Doing Your Best IV

Successful people know how to connect the dots between their present situation and their future goals. That said, successful people are not always happy people, which I imagine occurs whenever one’s goals are not well-aligned with true purpose.

The ability to connect the dots is something we learn from a very early age. We practice in coloring books, learn about cause and effect in games, school and at home, in preparation for the “real world.” We hone this skill to varying degrees, monitoring cause and effect along the way, and make decisions to the best of our abilities.

Occasionally we benefit from what some call “luck,” a concept I considered some time ago in this post: While I have experienced many occasions in which I could not clearly assess the causal chain, I imagine that those unexplained factors were the result of some cause, somewhere. It is not my custom to count on luck, for there is so much more to charting the shortest and surest course from A to B.

If you feel unlucky in life, consider this perspective offered by William George Jordan some 100 years ago:

One of the many ways in which the individual unwisely eclipses himself, is in his worship of the fetich of luck. He feels that all others are lucky, and that whatever he attempts, fails. He does not realize the untiring energy, the unremitting concentration, the heroic courage, the sublime patience that is the secret of some men’s success. Their “luck” was that they had prepared themselves to be equal to their opportunity when it came and were awake to recognize it and receive it. His own opportunity came and departed unnoted, it would not waken him from his dreams of some untold wealth that would fall into his lap. So he grows discouraged and envies those whom he should emulate, and he bandages his arm and chloroforms his energies, and performs his duties in a perfunctory way, or he passes through life, just ever “sampling” lines of activity.

If passing through life in a perfunctory way is good enough for you, good and well. If not, stay tuned. Much more to come!

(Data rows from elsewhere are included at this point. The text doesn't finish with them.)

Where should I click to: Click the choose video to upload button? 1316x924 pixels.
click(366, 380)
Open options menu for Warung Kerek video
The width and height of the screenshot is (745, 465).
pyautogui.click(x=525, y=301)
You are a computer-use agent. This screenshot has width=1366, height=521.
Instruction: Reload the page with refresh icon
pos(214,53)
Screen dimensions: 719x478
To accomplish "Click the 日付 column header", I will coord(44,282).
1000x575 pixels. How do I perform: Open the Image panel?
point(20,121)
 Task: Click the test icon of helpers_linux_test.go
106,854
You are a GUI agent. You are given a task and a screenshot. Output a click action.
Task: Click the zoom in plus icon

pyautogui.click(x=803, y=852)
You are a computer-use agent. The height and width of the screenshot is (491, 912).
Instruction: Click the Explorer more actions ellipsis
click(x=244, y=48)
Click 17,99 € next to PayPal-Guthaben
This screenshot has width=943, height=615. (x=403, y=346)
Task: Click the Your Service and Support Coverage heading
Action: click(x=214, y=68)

7 thoughts on “Doing Your Best IV

  1. DeeDee

    This is so true! I am curious about the previous post you referenced – the link is not active above. What is the title? Thanks!


  2. David R

    For many I suspect that the concept of luck is tied to the subconscious suspicion that some are blessed while others are inexplicably cursed or ignored. On this basis, life can become a little like a twenty-four hour Las Vegas. Sometimes one beats the system, but more likely one is consigned to the sad and resentful crowd of losers. It does take some “heroic courage” to place value firmly in the quality of what is expressed rather than in results that appear this way or that. Quality does give rise to quality regardless of unevenness along the way as our life paths intersect so much existing turbulence. A steady hand and a thankful heart constrain toward a happier outcome!


  3. Beth C

    The thought that opportunities may arrive and depart unnoticed is a sad one. As I was making a mental list of some of the reasons this may happen, I noticed that each one started with the prefix “pre” – preoccupied, presumptuous, prejudiced, preconceived ideas. Though Life may be generous in providing opportunities, it will not seem so if there is no openness of mind or heart to recognize them. Enjoying this series of posts so much!


  4. Coco

    Luck is such a weak way to view someones success. I’d always heard that luck is when opportunity and hard work intersect. Even when an inheritance is the initial conveyer of wealth, to be successful in administering it takes focus and work.
    Jealousy is a prime perverter of vision. If ever assistance with assessing a situation or help connecting the dots is needed, the LAST person you want to inquire of, is one that suffers from the dreaded, usually fatal disease of jealousy.


  5. Joshua

    I’ve often missed the point in this regard, trying to fix my gaze on some far distant future however….This matter, seems to come into better focus when applied to now. Rightly the A to B should be this moment to the next (Digestable) and wouldn’t you know it you can start here and now, generating a new chain of causality, provided your hearts in the right place.
    Thanks Gregg, today will be a productive day!


  6. Colin

    It is an amazing thing when you are in the sweet spot of your life. I think when people see something going right as luck, they miss the opportunity to build good fortune upon good fortune. If you see success as being in the right place at the right time and taking the available opportunities, you can take advantage of that and continue a string of what outsiders might see as “good luck”.


  7. Ricardo B.

    Now here’s an idea that sparks my interest – the whole idea of happiness. I mean true happiness, long standing happiness, a more consistent state of simply being content with life. Are problems simply too great today that this is mere fancy? As mentioned before, if you are in the habit of only feeling what you extract out of life, then happiness has to stop sometime….happy go lucky? Well your luck always runs out sooner or later in this model. Another option is to learn to live life, becoming educated in its laws, waking up to a sense of purpose through active thought, contemplation and inspiration; setting aside concerns that could cause you to forget about this deeper concern, and then exert as much discipline as is necessary to model your behavior accordingly to all these things. Sounds like alot of work? Well it is, but not the kind of work that leaves you drained because in fact you are happy because of this very personal sense of purpose.